> [Exercise] Only the lines from the start of the data through the line containing "このサイトについて (218, 2465)" should be written out, exactly as they are, with both ends included and the pictures left out.

> [Records for this task]
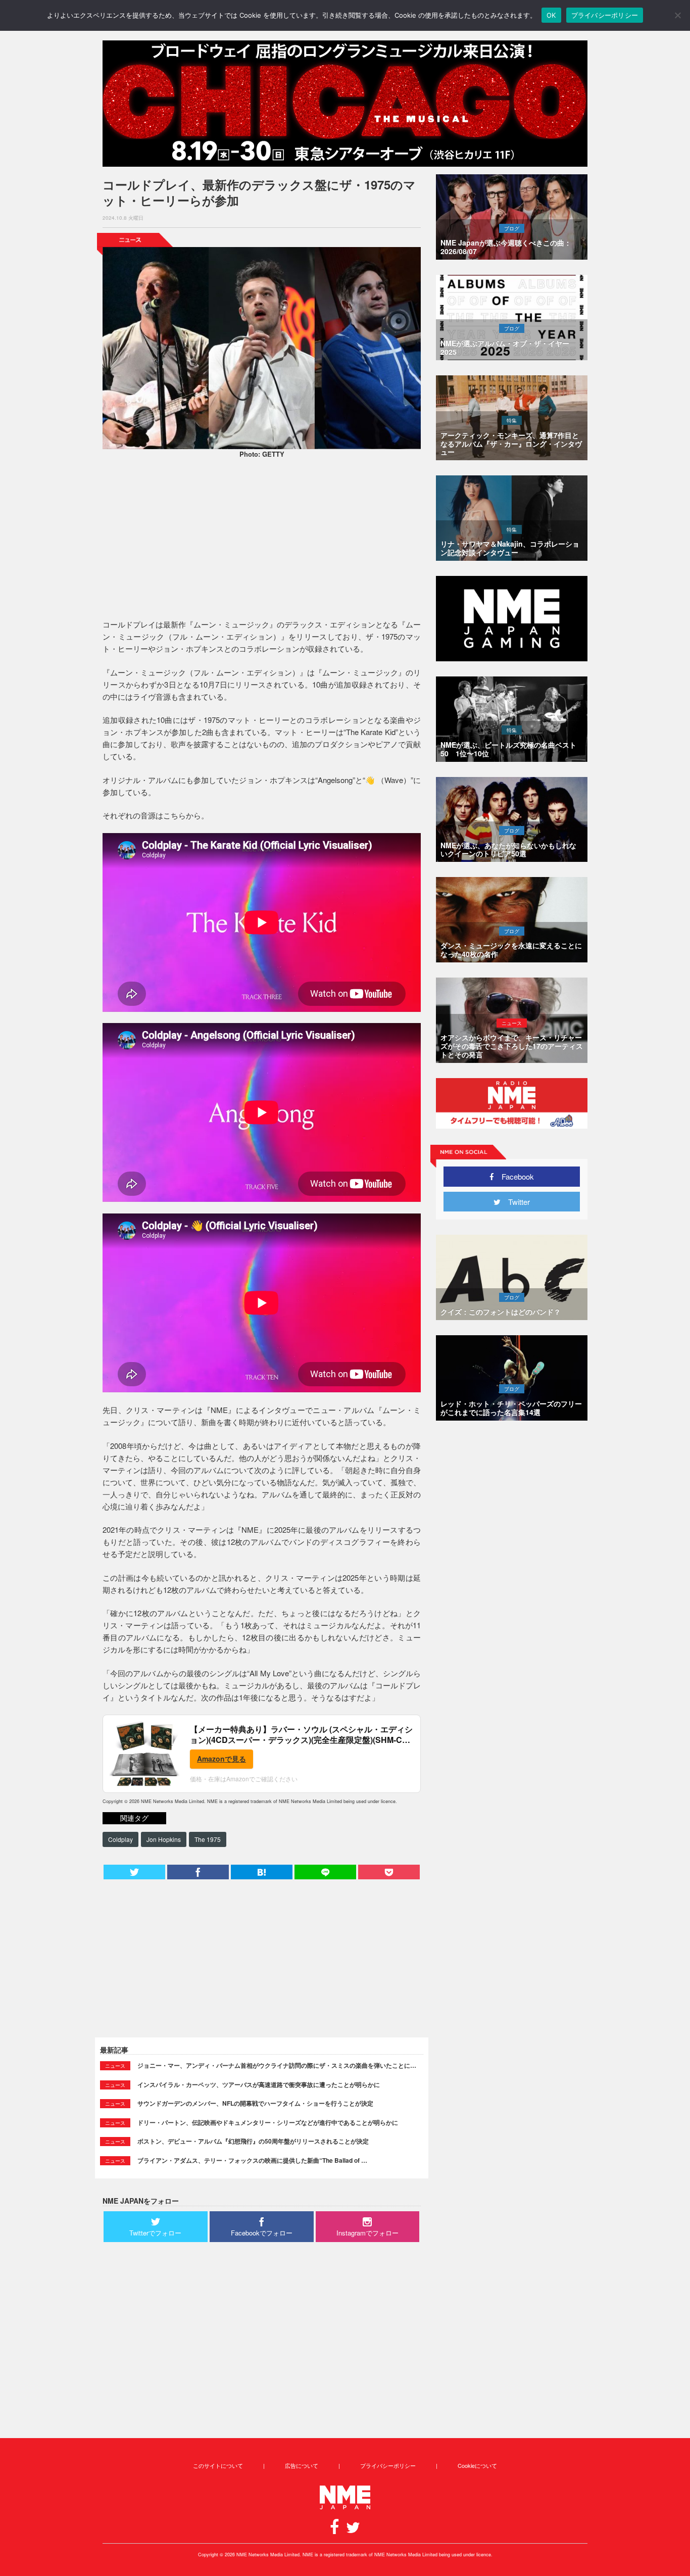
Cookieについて (477, 2465)
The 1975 (207, 1839)
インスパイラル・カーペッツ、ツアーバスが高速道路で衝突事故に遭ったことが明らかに (258, 2084)
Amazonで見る (221, 1759)
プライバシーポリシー (388, 2465)
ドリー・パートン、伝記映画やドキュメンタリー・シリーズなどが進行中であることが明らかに (267, 2122)
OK (551, 15)
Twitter (515, 1201)
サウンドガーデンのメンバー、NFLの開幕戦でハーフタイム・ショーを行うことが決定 (255, 2103)
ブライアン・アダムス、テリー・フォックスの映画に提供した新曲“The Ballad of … (252, 2160)
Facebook (514, 1176)
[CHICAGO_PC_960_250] (345, 103)
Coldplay (120, 1839)
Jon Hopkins (163, 1839)
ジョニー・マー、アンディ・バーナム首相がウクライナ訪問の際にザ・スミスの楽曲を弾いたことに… (276, 2065)
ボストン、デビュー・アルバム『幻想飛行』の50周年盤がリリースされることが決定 (253, 2141)
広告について (301, 2465)
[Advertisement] (262, 540)
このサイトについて (218, 2465)
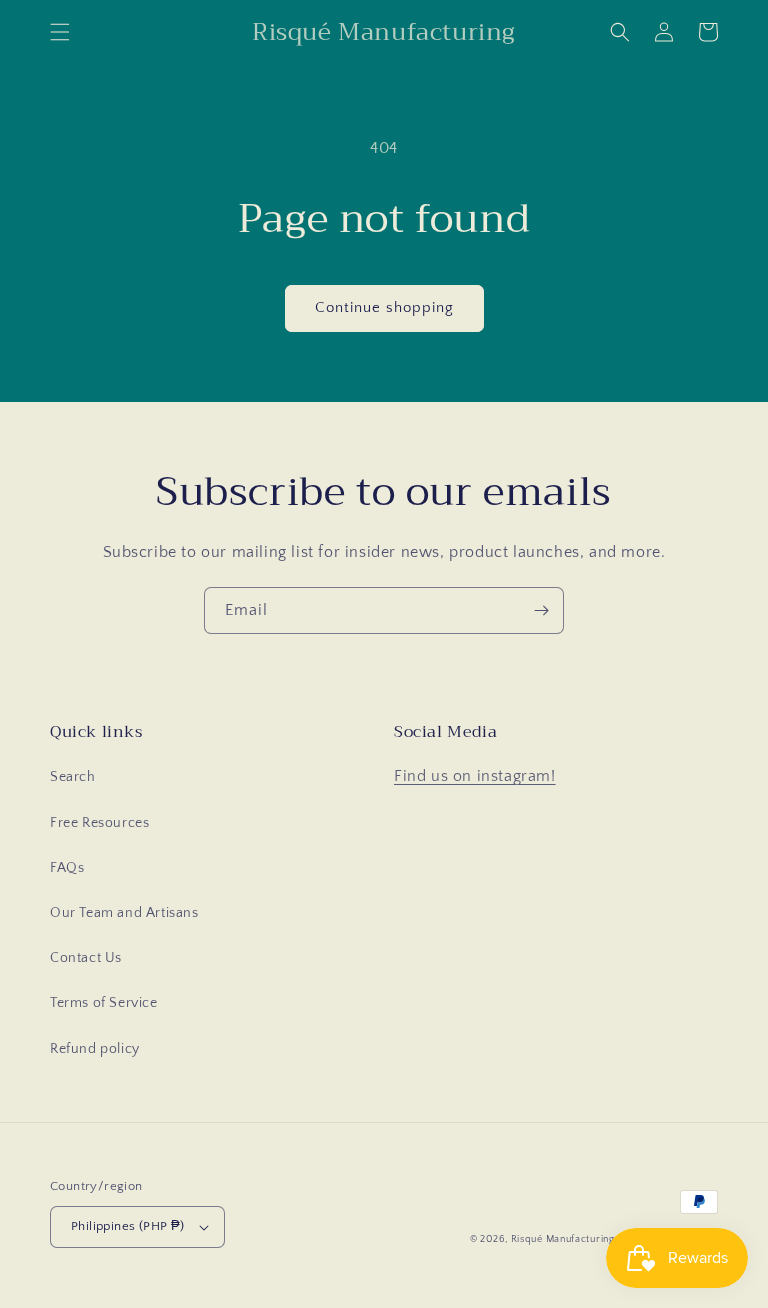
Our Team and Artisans (124, 913)
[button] (60, 32)
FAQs (67, 868)
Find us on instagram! (475, 776)
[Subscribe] (541, 610)
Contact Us (86, 958)
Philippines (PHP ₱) (128, 1226)
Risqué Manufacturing (563, 1239)
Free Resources (99, 823)
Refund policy (95, 1049)
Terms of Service (104, 1003)
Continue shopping (384, 307)
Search (73, 777)
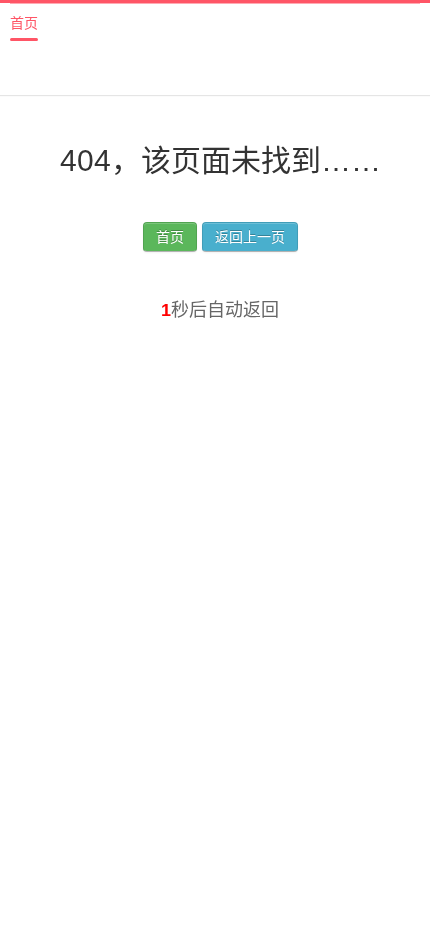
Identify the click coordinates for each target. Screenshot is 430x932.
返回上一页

> [Reply to the exercise]
Cookieについて (477, 2465)
The 1975 (207, 1839)
インスパイラル・カーペッツ、ツアーバスが高速道路で衝突事故に遭ったことが明らかに (258, 2084)
Amazonで見る (221, 1759)
プライバシーポリシー (388, 2465)
ドリー・パートン、伝記映画やドキュメンタリー・シリーズなどが進行中であることが明らかに (267, 2122)
OK (551, 15)
Twitter (515, 1201)
サウンドガーデンのメンバー、NFLの開幕戦でハーフタイム・ショーを行うことが決定 (255, 2103)
ブライアン・アダムス、テリー・フォックスの映画に提供した新曲“The Ballad of … (252, 2160)
Facebook (514, 1176)
[CHICAGO_PC_960_250] (345, 103)
Coldplay (120, 1839)
Jon Hopkins (163, 1839)
ジョニー・マー、アンディ・バーナム首相がウクライナ訪問の際にザ・スミスの楽曲を弾いたことに… (276, 2065)
ボストン、デビュー・アルバム『幻想飛行』の50周年盤がリリースされることが決定 (253, 2141)
広告について (301, 2465)
[Advertisement] (262, 540)
このサイトについて (218, 2465)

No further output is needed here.